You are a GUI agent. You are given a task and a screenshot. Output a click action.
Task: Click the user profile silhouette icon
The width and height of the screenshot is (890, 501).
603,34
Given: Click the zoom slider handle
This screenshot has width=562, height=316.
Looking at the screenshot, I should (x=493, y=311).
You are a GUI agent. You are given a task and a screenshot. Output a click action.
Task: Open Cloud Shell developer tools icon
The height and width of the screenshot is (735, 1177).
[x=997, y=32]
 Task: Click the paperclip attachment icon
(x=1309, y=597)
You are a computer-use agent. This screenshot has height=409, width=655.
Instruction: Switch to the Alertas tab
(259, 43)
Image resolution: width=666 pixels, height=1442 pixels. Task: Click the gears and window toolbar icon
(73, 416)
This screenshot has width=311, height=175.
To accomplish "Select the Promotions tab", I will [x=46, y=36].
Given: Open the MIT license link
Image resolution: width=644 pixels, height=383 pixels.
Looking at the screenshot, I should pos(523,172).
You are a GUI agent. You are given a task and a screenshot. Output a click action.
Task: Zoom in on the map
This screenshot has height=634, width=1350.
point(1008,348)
########################################
Rewrite all of the entries above, putting "desktop assistant" wherever "GUI agent" appears and leaving everything else unchanged.

**Exercise response**
You are a desktop assistant. You are given a task and a screenshot. Output a click action.
Task: Click the user profile silhouette icon
The width and height of the screenshot is (890, 501).
603,34
Given: Click the zoom slider handle
This screenshot has width=562, height=316.
Looking at the screenshot, I should (x=493, y=311).
You are a desktop assistant. You are given a task and a screenshot. Output a click action.
Task: Open Cloud Shell developer tools icon
The height and width of the screenshot is (735, 1177).
[x=997, y=32]
 Task: Click the paperclip attachment icon
(x=1309, y=597)
You are a computer-use agent. This screenshot has height=409, width=655.
Instruction: Switch to the Alertas tab
(259, 43)
Image resolution: width=666 pixels, height=1442 pixels. Task: Click the gears and window toolbar icon
(73, 416)
This screenshot has width=311, height=175.
To accomplish "Select the Promotions tab", I will [x=46, y=36].
Given: Open the MIT license link
Image resolution: width=644 pixels, height=383 pixels.
Looking at the screenshot, I should pos(523,172).
You are a desktop assistant. You are given a task and a screenshot. Output a click action.
Task: Zoom in on the map
This screenshot has height=634, width=1350.
point(1008,348)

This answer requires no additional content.